_Given records_:

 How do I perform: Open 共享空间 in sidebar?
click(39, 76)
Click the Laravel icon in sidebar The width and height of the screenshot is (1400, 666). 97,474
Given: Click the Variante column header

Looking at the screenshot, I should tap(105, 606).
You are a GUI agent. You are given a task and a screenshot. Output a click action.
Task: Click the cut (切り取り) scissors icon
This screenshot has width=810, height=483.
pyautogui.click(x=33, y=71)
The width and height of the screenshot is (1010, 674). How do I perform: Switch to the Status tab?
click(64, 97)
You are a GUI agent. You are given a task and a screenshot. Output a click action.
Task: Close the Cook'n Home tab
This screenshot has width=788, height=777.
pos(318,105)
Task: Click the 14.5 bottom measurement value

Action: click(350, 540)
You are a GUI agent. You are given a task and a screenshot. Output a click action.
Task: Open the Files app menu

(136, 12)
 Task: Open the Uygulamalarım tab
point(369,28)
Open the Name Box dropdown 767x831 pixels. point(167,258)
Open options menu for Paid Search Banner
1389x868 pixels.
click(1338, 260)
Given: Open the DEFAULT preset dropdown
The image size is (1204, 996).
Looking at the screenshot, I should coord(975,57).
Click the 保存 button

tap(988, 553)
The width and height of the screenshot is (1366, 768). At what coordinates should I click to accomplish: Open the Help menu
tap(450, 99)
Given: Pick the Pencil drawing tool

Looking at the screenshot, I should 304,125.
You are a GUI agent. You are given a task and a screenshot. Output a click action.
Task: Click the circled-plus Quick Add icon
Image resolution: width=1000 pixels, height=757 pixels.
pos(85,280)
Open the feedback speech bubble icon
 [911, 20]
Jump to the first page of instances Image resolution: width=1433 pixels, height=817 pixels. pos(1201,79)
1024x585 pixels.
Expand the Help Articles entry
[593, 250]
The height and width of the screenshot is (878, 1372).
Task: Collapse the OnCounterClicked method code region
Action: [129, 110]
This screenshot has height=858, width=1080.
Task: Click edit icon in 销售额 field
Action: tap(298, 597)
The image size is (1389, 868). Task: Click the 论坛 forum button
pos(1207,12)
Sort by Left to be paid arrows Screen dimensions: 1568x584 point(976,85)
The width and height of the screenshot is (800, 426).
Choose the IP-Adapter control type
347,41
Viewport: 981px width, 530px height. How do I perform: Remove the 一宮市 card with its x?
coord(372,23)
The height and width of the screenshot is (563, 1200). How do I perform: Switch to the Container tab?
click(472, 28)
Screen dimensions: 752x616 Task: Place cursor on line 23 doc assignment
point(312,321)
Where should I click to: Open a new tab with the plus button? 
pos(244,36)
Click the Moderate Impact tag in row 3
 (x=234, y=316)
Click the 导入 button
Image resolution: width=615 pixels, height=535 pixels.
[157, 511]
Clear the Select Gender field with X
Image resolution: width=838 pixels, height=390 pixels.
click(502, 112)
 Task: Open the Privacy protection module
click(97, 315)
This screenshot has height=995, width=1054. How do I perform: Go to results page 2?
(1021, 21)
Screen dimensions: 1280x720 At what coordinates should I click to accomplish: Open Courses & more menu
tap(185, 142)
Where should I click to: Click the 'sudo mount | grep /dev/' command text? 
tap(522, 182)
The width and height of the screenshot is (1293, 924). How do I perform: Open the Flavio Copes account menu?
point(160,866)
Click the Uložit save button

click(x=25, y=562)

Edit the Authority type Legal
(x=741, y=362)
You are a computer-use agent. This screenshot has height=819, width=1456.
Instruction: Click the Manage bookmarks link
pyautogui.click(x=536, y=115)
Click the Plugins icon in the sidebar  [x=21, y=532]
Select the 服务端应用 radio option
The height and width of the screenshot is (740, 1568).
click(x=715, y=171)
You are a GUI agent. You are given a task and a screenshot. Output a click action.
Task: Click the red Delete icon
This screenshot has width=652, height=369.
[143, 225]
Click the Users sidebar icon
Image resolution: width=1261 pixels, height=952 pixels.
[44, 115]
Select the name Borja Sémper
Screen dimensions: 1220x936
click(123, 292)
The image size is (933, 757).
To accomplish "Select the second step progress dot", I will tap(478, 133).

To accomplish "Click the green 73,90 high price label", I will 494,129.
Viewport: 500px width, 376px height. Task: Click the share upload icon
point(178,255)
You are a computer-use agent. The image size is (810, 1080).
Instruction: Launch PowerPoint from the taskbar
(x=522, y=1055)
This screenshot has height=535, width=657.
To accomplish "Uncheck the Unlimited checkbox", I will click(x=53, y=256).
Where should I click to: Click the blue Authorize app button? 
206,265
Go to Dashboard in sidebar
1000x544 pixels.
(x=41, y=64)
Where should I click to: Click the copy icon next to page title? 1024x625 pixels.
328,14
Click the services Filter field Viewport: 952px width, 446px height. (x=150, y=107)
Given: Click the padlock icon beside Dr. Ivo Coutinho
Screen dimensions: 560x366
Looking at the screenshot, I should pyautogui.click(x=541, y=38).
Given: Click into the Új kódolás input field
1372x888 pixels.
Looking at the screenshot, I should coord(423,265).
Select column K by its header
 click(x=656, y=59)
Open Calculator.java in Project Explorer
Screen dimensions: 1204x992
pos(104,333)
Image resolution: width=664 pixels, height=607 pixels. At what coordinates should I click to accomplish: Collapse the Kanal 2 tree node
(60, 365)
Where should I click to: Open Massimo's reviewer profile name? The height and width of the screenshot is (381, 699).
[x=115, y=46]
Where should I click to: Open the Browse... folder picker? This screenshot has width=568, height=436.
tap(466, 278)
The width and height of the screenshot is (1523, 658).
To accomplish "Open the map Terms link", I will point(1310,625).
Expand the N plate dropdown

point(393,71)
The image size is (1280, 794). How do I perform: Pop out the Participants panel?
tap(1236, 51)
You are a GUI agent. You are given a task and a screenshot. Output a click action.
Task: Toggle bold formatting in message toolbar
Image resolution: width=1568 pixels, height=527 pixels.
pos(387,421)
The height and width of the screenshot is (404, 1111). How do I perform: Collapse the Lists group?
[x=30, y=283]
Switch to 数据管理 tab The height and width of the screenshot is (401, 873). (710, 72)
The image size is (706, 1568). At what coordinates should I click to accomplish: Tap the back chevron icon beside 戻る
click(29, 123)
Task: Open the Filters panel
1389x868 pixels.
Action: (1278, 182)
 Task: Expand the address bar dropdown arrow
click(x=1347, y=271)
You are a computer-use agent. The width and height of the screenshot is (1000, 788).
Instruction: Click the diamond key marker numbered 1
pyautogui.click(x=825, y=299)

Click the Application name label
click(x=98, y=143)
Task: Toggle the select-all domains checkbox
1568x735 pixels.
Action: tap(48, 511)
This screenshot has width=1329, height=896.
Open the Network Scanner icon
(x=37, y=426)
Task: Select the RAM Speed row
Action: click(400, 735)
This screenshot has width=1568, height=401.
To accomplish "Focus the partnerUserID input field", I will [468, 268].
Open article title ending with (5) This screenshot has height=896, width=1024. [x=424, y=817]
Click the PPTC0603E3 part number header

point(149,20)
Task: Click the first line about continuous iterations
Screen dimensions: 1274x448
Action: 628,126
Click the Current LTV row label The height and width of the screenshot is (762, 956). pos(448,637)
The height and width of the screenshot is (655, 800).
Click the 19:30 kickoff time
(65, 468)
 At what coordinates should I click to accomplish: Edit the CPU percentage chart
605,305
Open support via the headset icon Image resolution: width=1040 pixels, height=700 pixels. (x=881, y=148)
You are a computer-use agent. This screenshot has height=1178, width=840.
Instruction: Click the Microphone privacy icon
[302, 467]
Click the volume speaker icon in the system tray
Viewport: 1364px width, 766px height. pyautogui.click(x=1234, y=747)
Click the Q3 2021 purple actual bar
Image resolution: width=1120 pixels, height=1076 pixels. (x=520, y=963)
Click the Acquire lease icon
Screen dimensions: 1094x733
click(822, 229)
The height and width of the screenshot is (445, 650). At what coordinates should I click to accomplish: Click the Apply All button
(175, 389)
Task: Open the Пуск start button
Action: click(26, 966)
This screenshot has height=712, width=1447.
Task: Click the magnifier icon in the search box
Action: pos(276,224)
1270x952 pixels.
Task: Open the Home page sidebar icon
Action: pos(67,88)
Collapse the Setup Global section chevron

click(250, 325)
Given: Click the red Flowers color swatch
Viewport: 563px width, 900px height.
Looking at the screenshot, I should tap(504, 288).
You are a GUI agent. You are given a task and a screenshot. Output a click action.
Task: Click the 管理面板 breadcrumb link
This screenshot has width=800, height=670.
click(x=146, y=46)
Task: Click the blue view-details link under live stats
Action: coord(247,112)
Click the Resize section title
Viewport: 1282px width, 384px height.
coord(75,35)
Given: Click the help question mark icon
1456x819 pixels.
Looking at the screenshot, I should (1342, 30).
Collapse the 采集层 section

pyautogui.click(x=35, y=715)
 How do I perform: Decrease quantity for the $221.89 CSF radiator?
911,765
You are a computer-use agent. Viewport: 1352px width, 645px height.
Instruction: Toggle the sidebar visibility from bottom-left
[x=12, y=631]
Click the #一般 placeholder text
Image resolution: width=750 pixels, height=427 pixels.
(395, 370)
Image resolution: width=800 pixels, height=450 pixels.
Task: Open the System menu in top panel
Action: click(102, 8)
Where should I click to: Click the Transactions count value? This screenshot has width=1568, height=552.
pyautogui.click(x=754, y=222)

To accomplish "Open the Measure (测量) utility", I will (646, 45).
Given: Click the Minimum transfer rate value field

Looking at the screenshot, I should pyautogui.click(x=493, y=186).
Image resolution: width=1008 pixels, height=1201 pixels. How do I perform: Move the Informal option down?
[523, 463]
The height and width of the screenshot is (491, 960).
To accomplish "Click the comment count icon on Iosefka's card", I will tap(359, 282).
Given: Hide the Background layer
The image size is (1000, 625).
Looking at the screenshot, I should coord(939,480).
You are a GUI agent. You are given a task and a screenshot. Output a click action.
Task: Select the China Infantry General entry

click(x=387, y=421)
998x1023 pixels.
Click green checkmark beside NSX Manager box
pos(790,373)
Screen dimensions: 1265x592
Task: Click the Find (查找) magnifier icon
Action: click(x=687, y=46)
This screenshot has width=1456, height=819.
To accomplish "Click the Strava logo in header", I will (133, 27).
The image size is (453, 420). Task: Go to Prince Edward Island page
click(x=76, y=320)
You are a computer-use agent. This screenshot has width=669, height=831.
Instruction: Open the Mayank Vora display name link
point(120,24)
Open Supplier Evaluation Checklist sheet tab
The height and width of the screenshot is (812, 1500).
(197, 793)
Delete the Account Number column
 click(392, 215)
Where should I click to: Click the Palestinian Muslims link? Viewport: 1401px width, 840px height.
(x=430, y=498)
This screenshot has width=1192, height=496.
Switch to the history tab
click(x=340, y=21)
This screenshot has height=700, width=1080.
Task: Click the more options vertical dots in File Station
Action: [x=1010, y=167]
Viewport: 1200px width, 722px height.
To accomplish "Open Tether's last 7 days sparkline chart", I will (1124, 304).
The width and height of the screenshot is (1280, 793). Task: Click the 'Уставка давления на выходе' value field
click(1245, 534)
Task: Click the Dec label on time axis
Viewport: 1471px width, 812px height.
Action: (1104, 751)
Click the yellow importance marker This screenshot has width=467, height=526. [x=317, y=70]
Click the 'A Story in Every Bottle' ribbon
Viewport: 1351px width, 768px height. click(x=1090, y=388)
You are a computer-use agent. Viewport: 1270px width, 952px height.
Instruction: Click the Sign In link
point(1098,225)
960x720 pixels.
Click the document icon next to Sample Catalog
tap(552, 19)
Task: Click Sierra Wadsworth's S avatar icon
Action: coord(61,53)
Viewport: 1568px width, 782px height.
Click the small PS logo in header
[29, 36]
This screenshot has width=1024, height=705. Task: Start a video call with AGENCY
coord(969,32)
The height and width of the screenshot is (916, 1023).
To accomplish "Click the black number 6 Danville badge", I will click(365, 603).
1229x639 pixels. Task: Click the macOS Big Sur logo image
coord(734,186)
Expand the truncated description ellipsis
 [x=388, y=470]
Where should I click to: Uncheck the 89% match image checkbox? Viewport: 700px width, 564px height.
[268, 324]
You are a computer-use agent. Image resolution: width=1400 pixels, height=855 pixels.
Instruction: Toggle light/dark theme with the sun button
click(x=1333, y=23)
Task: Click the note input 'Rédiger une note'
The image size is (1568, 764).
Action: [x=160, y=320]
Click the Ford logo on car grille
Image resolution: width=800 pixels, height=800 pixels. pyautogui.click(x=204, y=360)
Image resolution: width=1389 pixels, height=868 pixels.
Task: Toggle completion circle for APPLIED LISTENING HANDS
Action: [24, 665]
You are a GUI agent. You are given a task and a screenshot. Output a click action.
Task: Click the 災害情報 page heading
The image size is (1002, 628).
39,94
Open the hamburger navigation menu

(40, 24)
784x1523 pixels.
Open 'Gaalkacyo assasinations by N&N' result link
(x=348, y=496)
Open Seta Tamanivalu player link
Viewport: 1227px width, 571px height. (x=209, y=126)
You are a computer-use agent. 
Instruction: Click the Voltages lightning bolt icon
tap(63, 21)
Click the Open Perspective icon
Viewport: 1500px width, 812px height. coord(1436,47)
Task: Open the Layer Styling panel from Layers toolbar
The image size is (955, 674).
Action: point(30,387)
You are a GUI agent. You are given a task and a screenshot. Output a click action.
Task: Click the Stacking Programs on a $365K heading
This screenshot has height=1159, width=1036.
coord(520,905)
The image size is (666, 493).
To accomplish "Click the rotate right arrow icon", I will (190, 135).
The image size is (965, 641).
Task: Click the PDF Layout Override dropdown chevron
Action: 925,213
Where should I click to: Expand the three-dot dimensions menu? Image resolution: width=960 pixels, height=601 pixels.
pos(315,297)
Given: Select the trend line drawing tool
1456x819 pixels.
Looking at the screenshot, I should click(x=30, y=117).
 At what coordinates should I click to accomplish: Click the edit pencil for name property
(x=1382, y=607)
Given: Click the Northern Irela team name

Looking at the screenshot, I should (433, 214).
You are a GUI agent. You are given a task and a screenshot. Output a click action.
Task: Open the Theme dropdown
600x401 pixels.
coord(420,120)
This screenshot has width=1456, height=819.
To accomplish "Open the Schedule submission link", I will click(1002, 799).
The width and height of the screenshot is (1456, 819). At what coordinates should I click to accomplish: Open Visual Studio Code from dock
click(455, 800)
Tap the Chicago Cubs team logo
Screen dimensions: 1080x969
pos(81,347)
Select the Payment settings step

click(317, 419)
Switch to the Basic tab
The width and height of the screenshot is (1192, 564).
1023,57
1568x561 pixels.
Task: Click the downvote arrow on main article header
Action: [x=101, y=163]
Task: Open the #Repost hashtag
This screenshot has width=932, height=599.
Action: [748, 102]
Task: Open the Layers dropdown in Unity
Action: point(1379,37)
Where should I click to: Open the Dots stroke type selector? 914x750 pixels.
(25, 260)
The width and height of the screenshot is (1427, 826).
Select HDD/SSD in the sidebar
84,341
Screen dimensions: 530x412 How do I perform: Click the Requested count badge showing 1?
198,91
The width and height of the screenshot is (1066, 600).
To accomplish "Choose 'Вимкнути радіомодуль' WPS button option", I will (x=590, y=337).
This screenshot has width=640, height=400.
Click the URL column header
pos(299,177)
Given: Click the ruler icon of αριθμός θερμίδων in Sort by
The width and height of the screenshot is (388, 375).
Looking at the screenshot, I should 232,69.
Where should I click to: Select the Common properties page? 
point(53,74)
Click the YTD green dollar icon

_What the exercise asks_:
Reproduce the listing from the line containing "The width and height of the screenshot is (1280, 793)." down through the line containing "Action: [x=160, y=320]", swapping "Instruction" for "Command" and keeping everything else unchanged.

_Written solution_:
The width and height of the screenshot is (1280, 793). Task: Click the 'Уставка давления на выходе' value field
click(1245, 534)
Task: Click the Dec label on time axis
Viewport: 1471px width, 812px height.
Action: (1104, 751)
Click the yellow importance marker This screenshot has width=467, height=526. [x=317, y=70]
Click the 'A Story in Every Bottle' ribbon
Viewport: 1351px width, 768px height. click(x=1090, y=388)
You are a computer-use agent. Viewport: 1270px width, 952px height.
Command: Click the Sign In link
point(1098,225)
960x720 pixels.
Click the document icon next to Sample Catalog
tap(552, 19)
Task: Click Sierra Wadsworth's S avatar icon
Action: coord(61,53)
Viewport: 1568px width, 782px height.
Click the small PS logo in header
[29, 36]
This screenshot has width=1024, height=705. Task: Start a video call with AGENCY
coord(969,32)
The height and width of the screenshot is (916, 1023).
To accomplish "Click the black number 6 Danville badge", I will click(365, 603).
1229x639 pixels. Task: Click the macOS Big Sur logo image
coord(734,186)
Expand the truncated description ellipsis
 [x=388, y=470]
Where should I click to: Uncheck the 89% match image checkbox? Viewport: 700px width, 564px height.
[268, 324]
You are a computer-use agent. Image resolution: width=1400 pixels, height=855 pixels.
Command: Toggle light/dark theme with the sun button
click(x=1333, y=23)
Task: Click the note input 'Rédiger une note'
The image size is (1568, 764).
Action: [x=160, y=320]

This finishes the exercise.